I’ve recently been reading a book. It’s about number theory and the title is “A Friendly Introduction to Number Theory” by Joseph H. Silverman. I have only begun reading the first few pages and I already like mathematics more than ever before!
I feel my background is crucial for others to understand my circumstances: I am from a third world country, and my school life was seldom great, but I guess that’s true for most people considering the rotten high schools of today. Mathematics, to me always felt like something very logical, but figuring out the logical resultant was never fun to me, because I couldn’t connect the dots myself; I could only ever know how and why I would connect the dots the way the textbook intended. My school never tried to help me with this either.
After ten years of such schooling, I had some ideas on how to tackle this problem: best of them one was to fully understand the fundamentals. So I tried reading my textbooks from former school years, but it hardly really helped… I was scoring better on papers, but I never truly found it fun doing it. It was slightly more exciting, sure, but not very fun. I was demotivated by this; I then conjectured that mathematics just isn’t my thing and I should embrace the thought.
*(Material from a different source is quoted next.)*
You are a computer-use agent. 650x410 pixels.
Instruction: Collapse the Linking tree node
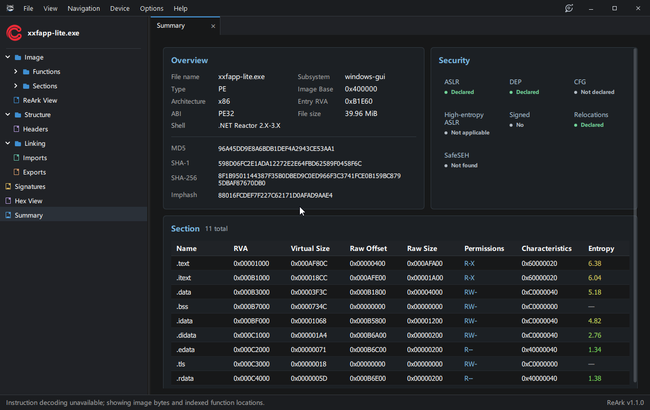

Then I started embracing my circum- No… I started pretending to be embracing my circumstances: I don’t think I ever just blindly accepted that I sucked at mathematics; there were parts of me that were yearning to make it fun and then see how I performed. Subsequently, I started reading external books, eventually grabbed one on number theory — the book I discussed about in the first paragraph.
This book had some cool ways of visualizing mathematical concepts. I was never taught triangular numbers in my school textbooks but I found out about it from this book. Triangular numbers are numbers that can form a triangle if you assume the triangular number $x$ as that number of cells. Even if I had heard about square numbers, my school textbooks only ever described it algebraically. This book manifested in me new ways of looking at square and triangular numbers, they are geometrically just box and triangles. I know, I know, basic stuff for geometry people, but my knowledge was akin to kindergarten boys until yesterday’s breakthrough via this book.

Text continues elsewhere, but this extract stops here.